Assim que assumimos a direção decidimos recuperar o hóquei feminino, apostando nas atletas que estavam na formação, e contando com alguns regressos a casa. 

O balanço é francamente positivo, sentimo-nos felizes e realizados quando vemos atletas que estiveram no Stuart, e que hoje jogam, por exemplo, em Espanha, ou até, quando contribuímos para o hóquei nacional ao termos atletas da nossa formação na recém-criada equipa da Física de Torres Vedras. 

CL – Como descreve o estado atual do hóquei feminino no país e de que forma é que o clube está a trabalhar para aumentar o público e o interesse pelo hóquei feminino?
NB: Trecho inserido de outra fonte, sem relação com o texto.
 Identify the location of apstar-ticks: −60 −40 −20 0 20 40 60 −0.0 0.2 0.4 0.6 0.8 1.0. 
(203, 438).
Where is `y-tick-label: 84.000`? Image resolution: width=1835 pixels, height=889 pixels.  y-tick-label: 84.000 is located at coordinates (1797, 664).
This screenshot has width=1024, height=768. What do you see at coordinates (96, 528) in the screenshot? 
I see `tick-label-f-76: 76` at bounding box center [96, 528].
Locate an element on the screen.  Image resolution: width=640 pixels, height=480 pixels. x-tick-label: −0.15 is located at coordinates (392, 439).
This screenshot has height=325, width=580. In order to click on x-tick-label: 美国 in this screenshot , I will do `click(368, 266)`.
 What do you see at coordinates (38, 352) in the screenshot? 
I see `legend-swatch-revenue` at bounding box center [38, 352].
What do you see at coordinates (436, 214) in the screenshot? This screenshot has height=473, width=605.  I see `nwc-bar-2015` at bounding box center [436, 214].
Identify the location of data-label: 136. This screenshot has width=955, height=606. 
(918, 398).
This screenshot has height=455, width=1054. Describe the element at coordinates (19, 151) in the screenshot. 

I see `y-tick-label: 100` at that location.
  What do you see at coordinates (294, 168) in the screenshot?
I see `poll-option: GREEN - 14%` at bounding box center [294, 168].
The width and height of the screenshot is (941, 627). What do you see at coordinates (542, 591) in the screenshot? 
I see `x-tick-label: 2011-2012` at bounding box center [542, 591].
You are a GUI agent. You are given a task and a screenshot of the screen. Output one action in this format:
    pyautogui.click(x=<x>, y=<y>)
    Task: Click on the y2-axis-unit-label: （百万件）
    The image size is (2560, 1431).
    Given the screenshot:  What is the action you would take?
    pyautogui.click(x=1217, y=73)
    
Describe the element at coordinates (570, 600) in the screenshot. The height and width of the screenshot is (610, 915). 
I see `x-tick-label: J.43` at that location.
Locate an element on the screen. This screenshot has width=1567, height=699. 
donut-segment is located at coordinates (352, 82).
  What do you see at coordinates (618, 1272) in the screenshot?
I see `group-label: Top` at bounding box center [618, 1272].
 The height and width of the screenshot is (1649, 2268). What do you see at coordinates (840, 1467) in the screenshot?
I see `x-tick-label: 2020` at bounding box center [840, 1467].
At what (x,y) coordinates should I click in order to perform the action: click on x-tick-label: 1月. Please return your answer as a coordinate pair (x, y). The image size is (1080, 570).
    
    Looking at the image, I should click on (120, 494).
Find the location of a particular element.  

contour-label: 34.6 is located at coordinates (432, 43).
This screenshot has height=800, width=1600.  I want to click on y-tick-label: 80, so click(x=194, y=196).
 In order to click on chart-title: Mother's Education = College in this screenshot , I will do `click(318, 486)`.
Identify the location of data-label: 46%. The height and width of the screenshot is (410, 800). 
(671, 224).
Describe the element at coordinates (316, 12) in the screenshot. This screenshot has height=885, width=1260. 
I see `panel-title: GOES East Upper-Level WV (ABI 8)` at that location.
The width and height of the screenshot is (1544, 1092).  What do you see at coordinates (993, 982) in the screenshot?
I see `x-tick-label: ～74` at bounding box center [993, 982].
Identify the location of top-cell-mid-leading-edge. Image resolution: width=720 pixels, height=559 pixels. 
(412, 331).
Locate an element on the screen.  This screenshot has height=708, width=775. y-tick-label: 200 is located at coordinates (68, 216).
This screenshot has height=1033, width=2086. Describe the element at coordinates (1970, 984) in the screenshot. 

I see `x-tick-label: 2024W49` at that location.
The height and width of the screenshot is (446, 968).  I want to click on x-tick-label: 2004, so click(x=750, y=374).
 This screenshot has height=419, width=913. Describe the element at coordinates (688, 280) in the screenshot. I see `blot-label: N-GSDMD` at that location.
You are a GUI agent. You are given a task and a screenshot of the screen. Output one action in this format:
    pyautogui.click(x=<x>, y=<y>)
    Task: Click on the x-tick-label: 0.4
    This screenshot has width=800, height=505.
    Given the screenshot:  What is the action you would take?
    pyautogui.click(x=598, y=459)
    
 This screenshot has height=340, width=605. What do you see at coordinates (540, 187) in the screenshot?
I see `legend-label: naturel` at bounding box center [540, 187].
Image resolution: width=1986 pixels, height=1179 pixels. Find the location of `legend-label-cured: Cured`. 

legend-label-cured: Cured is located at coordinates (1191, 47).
RE – Diria que mais do que um desporto, o hóquei é uma paixão e ninguém esquece uma paixão que tem ou teve na vida. E é essa paixão que sustenta o hóquei em patins nacional, seja ele masculino ou feminino. Começa com pais a apertar patins, e termina com pais a sofrer ou a festejar nas bancadas. A nossa seleção e os nossos clubes são dos melhores do mundo, as reflexões a serem tiradas, devem ser a nível Federativo e Associativo, porque mais uma vez reforço, a paixão está lá. 

Gostaria ainda de salientar que somos pioneiros e líderes na questão das redes sociais quanto à promoção da beleza do hóquei em patins feminino. Partilhamos conteúdos de páginas da modalidade como por exemplo as “Raparigas do Hóquei” e até os conteúdos das páginas de outros clubes, porque consideramos que o propósito aqui está acima de qualquer interesse pessoal e segue uma lógica de crescimento sem egos… quanto maior for o SHCM, maior será o hóquei em patins nacional e quanto maior for o hóquei em patins nacional, maior será o nosso clube!